Je mehr der Preisauftrieb an Breite gewinnt, umso wahrscheinlicher wird es auch, dass Gewerkschaften bei Tarifverhandlungen einen Ausgleich für die Inflation fordern. ‚Damit steigt das Risiko einer Lohn-Preis-Spirale‘, sagte die Wirtschaftsweise Veronika Grimm.

SZ, 31.3.2022

Zwar will kaum noch jemand in dieser Gesellschaft von Lohnarbeit reden – es werden ja nur noch Entgelte und Gehälter gezahlt, womit der Begriff des Lohns und der Lohnabhängigkeit obsolet werden soll.

Beim Thema Inflation aber taucht die Lohnarbeit nun wieder auf: Mit der Rolle des Lohns erinnert man sich an eine Klasse, die vom Verkauf ihrer Arbeitskraft leben muss und die daher in einer besonderen Abhängigkeit steht.

Der besondere Kostenfaktor Lohn

Der Lebensunterhalt von Lohnabhängigen erscheint als eine besondere Kost. Denn dass Lohnabhängige ihre Lebenshaltungskosten einfach auf die Käufer ihrer Ware abwälzen, die gestiegenen Kosten eben zum Argument für höhere Löhne machen, ist in den Augen (nicht nur) der Wirtschaftsweisen ein Unding.

Während es für produktive und Handels-Unternehmen geradezu als Sachzwang gilt, die eigenen Kosten an die Kundschaft weiterzugeben, kommt dies für Lohnabhängigen nicht in Frage, gefährden sie doch damit ihre eigene Grundlage.

Die angeführte Lohn-Preis-Spirale unterstellt ja, dass Unternehmen angesichts von höheren Lohnforderungen dann gar nicht anders können, als die Preise wiederum zu erhöhen und damit den Lohn weiter zu entwerten.

Damit wird denen, die vom Lohn leben müssen, vor Augen geführt, dass sie als abhängige Größe vom Geschäftsgang keine Chance haben, ihre Lebenssituation zu verbessern. Und Unternehmen wie Wirtschaftsweise können in der Regel darauf vertrauen, dass Gewerkschaftsvertreter in den Tarifrunden alles andere tun, als einen wirklichen Ausgleich für die gestiegenen Preise durchzusetzen.

Haben sie sich doch längst in der Abhängigkeit der Einkommen vom Gang der Geschäfte eingerichtet und richten ihre Forderungen so aus, dass der unternehmerische Erfolg nicht in Frage gestellt wird.

Selbst wenn sie sich einmal aufschwingen und Lohnforderungen in Höhe der Inflationsrate stellen, weiß jeder, dass solche Forderungen nicht eins zu eins in einen entsprechenden Abschluss münden.
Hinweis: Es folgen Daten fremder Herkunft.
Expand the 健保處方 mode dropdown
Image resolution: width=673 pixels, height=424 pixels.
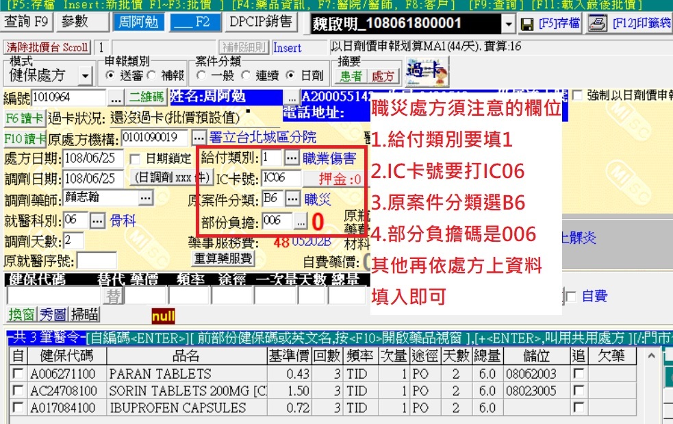(85, 75)
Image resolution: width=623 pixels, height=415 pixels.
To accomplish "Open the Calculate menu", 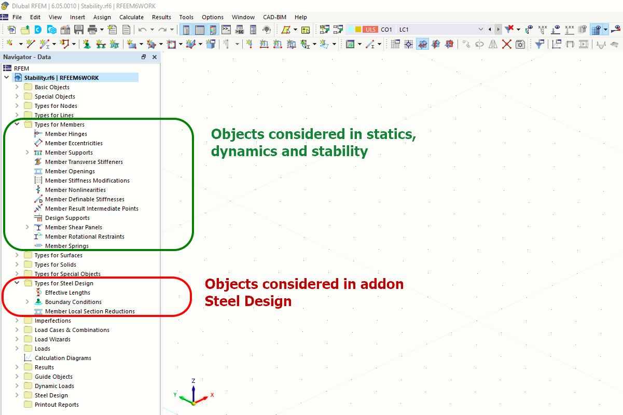I will pyautogui.click(x=131, y=17).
Dieser hat als Kompromiss zu erfolgen und liegt dann am Ende meist weit unter dem notwendigen Ausgleich. Als Dementi der Vorstellung, dass eine erfolgreiche Wirtschaft gleichfalls zum Nutzen der dort Beschäftigten sei, will die Tatsache niemand verstehen, auch dann nicht, wenn im Boom oder Aufschwung die Beschäftigten über die Inflation verarmt werden.